Work request
Each record that follows should be reproduced in full, character for character.

══ Extracted data ══

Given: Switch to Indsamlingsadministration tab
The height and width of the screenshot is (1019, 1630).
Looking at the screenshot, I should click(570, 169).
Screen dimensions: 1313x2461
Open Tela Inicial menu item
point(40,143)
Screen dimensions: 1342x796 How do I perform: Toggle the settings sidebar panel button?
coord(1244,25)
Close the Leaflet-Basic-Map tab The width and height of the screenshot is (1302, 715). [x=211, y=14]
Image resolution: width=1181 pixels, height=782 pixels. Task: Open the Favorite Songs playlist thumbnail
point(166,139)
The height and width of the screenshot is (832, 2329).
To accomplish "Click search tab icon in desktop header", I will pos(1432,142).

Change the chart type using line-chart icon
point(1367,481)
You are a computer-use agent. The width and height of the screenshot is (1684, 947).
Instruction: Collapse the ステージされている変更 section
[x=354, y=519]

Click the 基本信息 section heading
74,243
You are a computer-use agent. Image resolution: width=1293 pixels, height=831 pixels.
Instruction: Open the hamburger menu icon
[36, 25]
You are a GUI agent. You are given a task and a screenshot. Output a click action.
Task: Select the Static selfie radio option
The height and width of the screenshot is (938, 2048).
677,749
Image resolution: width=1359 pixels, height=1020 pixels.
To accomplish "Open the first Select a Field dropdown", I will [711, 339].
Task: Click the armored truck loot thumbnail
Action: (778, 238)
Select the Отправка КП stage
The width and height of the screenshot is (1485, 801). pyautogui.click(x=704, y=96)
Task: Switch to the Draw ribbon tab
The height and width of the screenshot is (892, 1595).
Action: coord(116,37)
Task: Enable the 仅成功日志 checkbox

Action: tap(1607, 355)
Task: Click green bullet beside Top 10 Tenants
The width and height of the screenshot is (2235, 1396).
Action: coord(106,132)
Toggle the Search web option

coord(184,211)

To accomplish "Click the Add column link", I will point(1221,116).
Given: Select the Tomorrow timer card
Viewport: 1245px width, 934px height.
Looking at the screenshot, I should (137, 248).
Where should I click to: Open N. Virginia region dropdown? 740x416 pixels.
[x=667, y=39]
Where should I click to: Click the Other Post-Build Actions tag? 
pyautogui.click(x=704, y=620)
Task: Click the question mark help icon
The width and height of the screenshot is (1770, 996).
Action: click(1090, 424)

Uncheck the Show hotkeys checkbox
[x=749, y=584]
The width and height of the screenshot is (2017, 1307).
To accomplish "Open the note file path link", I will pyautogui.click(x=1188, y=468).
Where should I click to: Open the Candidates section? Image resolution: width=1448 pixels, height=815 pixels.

═══

Answer to this task
Given: Switch to Indsamlingsadministration tab
The height and width of the screenshot is (1019, 1630).
Looking at the screenshot, I should click(570, 169).
Screen dimensions: 1313x2461
Open Tela Inicial menu item
point(40,143)
Screen dimensions: 1342x796 How do I perform: Toggle the settings sidebar panel button?
coord(1244,25)
Close the Leaflet-Basic-Map tab The width and height of the screenshot is (1302, 715). [x=211, y=14]
Image resolution: width=1181 pixels, height=782 pixels. Task: Open the Favorite Songs playlist thumbnail
point(166,139)
The height and width of the screenshot is (832, 2329).
To accomplish "Click search tab icon in desktop header", I will pos(1432,142).

Change the chart type using line-chart icon
point(1367,481)
You are a computer-use agent. The width and height of the screenshot is (1684, 947).
Instruction: Collapse the ステージされている変更 section
[x=354, y=519]

Click the 基本信息 section heading
74,243
You are a computer-use agent. Image resolution: width=1293 pixels, height=831 pixels.
Instruction: Open the hamburger menu icon
[36, 25]
You are a GUI agent. You are given a task and a screenshot. Output a click action.
Task: Select the Static selfie radio option
The height and width of the screenshot is (938, 2048).
677,749
Image resolution: width=1359 pixels, height=1020 pixels.
To accomplish "Open the first Select a Field dropdown", I will [711, 339].
Task: Click the armored truck loot thumbnail
Action: (778, 238)
Select the Отправка КП stage
The width and height of the screenshot is (1485, 801). pyautogui.click(x=704, y=96)
Task: Switch to the Draw ribbon tab
The height and width of the screenshot is (892, 1595).
Action: coord(116,37)
Task: Enable the 仅成功日志 checkbox

Action: tap(1607, 355)
Task: Click green bullet beside Top 10 Tenants
The width and height of the screenshot is (2235, 1396).
Action: coord(106,132)
Toggle the Search web option

coord(184,211)

To accomplish "Click the Add column link", I will point(1221,116).
Given: Select the Tomorrow timer card
Viewport: 1245px width, 934px height.
Looking at the screenshot, I should (137, 248).
Where should I click to: Open N. Virginia region dropdown? 740x416 pixels.
[x=667, y=39]
Where should I click to: Click the Other Post-Build Actions tag? 
pyautogui.click(x=704, y=620)
Task: Click the question mark help icon
The width and height of the screenshot is (1770, 996).
Action: click(1090, 424)

Uncheck the Show hotkeys checkbox
[x=749, y=584]
The width and height of the screenshot is (2017, 1307).
To accomplish "Open the note file path link", I will pyautogui.click(x=1188, y=468).
Where should I click to: Open the Candidates section? Image resolution: width=1448 pixels, height=815 pixels.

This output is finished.